First thing you will need is a lid over the firebox that has 4 or 6 rings in it, don’t remember exactly how many mine had. Each one is just large enough to have a slot for the lid lifter. You want flames right to the bottom of your coffee maker not to have to heat the lid first. There are also cast iron grates for over the firebox, for grilling on. You take off both lids and the ‘H’ piece in the middle and they fit perfectly in the opening. Loved mine! Smoke was sucked out just like a Jenn Air grill.

Anyway. I had a regular little 8 cup metal percolator with the clear bubble on top, made great coffee. Fit your pot into a lid opening. My perking spot was in the back.
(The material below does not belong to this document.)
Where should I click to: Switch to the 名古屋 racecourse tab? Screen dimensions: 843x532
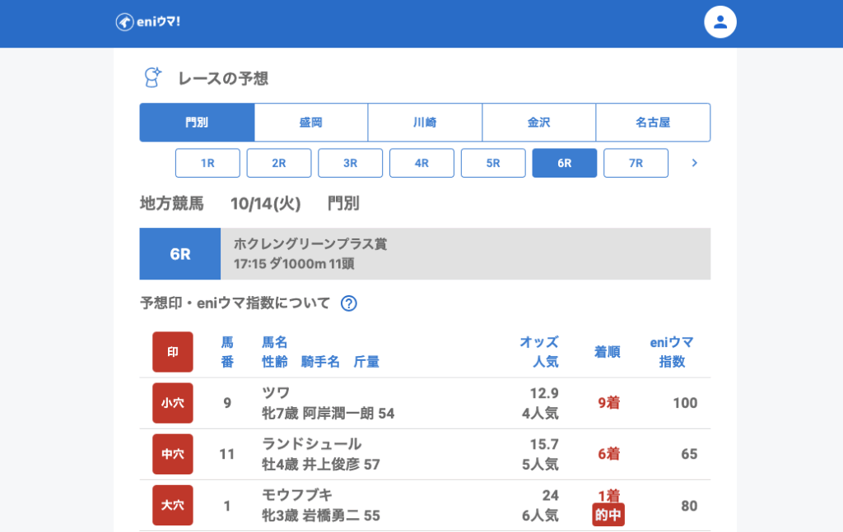click(x=653, y=123)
Smooth out the ashes from last night and if needed empty some out. Crumple some paper and build a lose pile of small ¼” pieces of wood. Stack some ½” pieces over them and fill the rest of the box with ¾” to 1” pieces, stack it full now! Fire it up and open the damper to get a fast fire going. When about half the wood is lit tamp the wood a bit and stack more pieces on top. Might be small ones or the 1” ones depending on how well the fire is going. You want a TON of flames licking the bottom of the pot. Cut the damper back as the fire gets going remembering you want flames practically jumping up around the pot not just rushing up the flue. Play with the flue and firebox as needed to keep a fast hot fire roaring. It will take some practice but your perking times will get faster as you get to know your stove.
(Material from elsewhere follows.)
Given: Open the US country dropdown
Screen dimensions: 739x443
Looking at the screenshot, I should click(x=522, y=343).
Just looked up the Pioneer Princess! Nice little unit, mine was a regular 6 burner cook stove from late 1800’s so the above may vary for yours. The theory is still the same though.

For baking there was a pretty stiff learning curve. Basics were get the stove hot as a bastard with a good bed of coals and let the temp fall to where I needed it. It was easier to maintain a steady temp after the whole thing was hot rather than try to heat to just the temp I needed. Maintain a steady fire rather than relying on coals or stoking to raise the temp when needed. This is where knowing your wood and firebox comes in handy. After a few miserable failures you will just know what size fire you need to maintain to maintain a steady temp. Example for one temp, three flaming pieces of 1” x 2” oak kept it pretty steady. Another temp needed only one piece flaming on the coals.
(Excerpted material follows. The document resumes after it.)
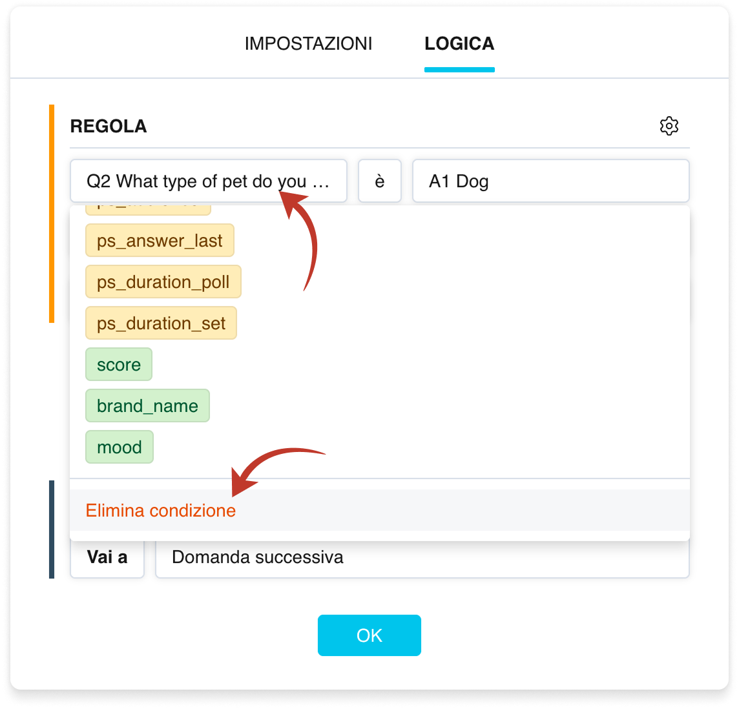
Task: Open the Q2 What type of pet dropdown
Action: pos(208,181)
Someone mentioned stews and such. You betcha! There was almost always a pot of some kind of gruel on the right side of the stove. Not sure how we never got food poisoning but it would be there for days and we would add stuff as required to keep it on the ready.

As far as maintenance, only for the summer did I grease the top. We would use the summer stove outside for summer cooking. Winter cooking never had an issue as bacon grease and all kept the top in good shape. Cooked in cast iron never on the top itself.


----------



## Freyadog (Jan 27, 2010)

siletz said:


> About the coffee: I don't have a wood cookstove, but we've cooked over our woodstove over the winters here, and it has taken forever to get coffee from the coffee percolator. We purchased a french press coffee maker this summer and couldn't be happier. You just put hot water in it with the coffee grounds, wait 4 minutes and push the strainer down. It's a lot quicker to heat the water on the stove and pour into the french press than to wait for it to percolate.


anytime we want something fast we make sure that the side is touching the stove pipe on the woodstove. when cooking sstews and what have you the same goes. usually it is the top of the pot. but it works the same way as charcoals on the lid. heats all around with part of the pot touching the pipe.

we have put in a pellet stove, just now getting it hooked up. so don't know whether or not this will make a difference or not in winter cooking. just love rabbit and deer stew sitting all day on a slow cook.


----------